__Exercise prompt__. Convert the records below into a JSON list of strings with one string per line, starting with the line that contains "Task: Open the topic Mon premier sujet!" and going on through the end of the records. Omit blank lines and leave the pictures out of the answer.

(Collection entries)
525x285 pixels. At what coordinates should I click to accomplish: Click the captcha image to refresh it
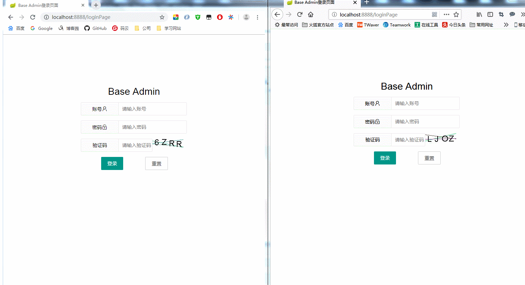pyautogui.click(x=168, y=143)
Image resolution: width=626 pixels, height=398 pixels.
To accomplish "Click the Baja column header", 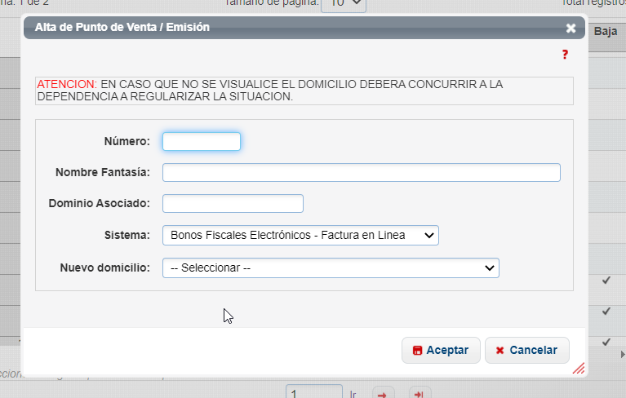I will pyautogui.click(x=605, y=31).
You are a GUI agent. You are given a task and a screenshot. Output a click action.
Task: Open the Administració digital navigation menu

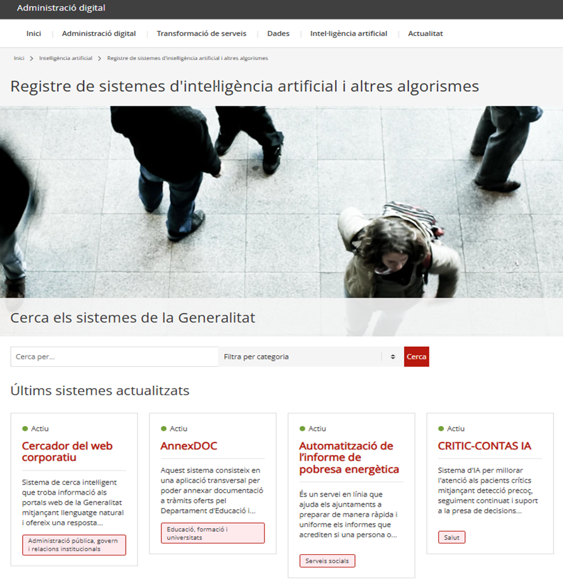click(x=99, y=34)
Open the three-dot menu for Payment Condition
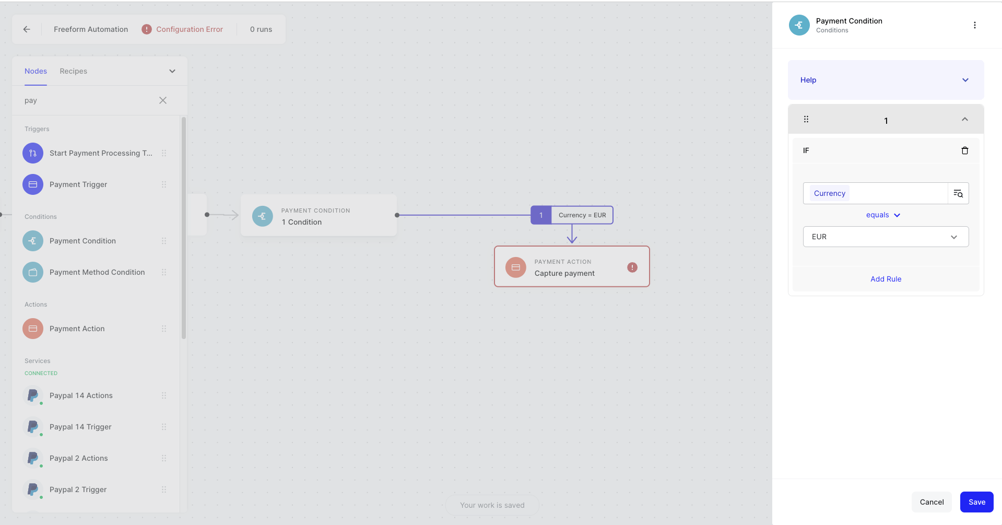Screen dimensions: 1002x525 (974, 25)
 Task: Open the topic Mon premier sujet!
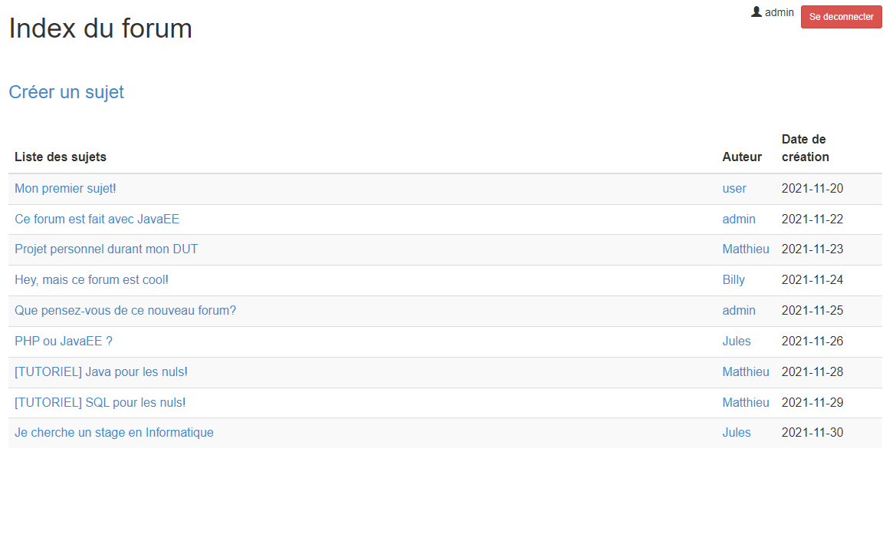coord(65,189)
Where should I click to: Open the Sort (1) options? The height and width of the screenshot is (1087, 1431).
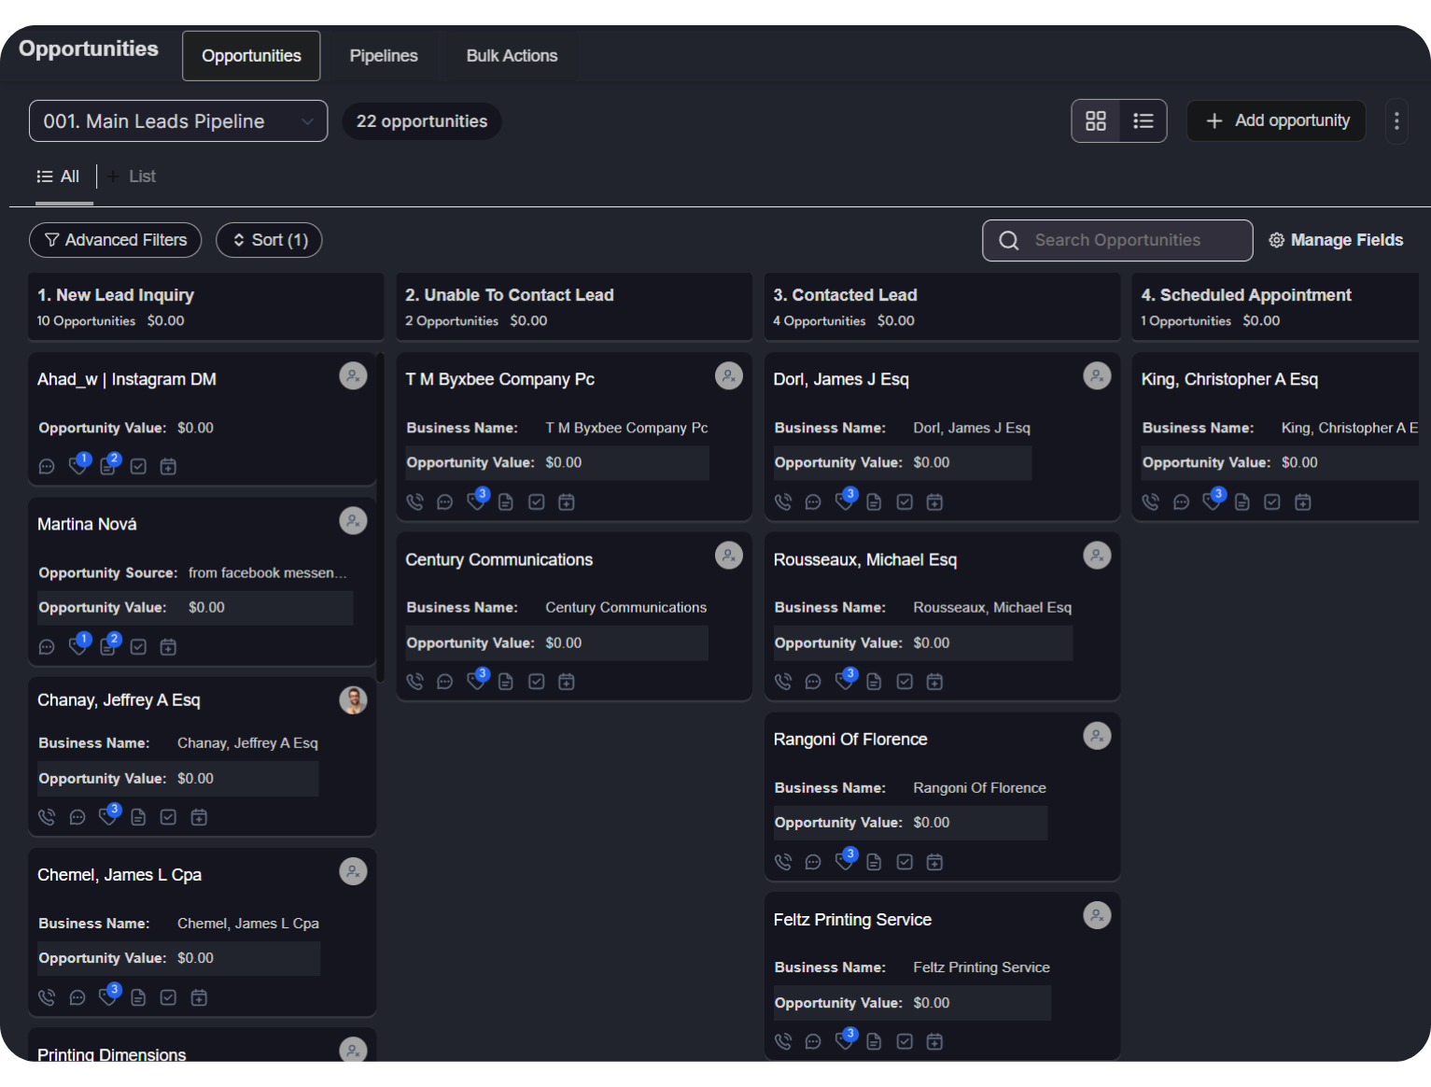point(269,240)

__Finished exercise__.
[
  " Task: Open the topic Mon premier sujet!",
  "coord(65,189)",
  "Where should I click to: Open the Sort (1) options? The height and width of the screenshot is (1087, 1431).",
  "point(269,240)"
]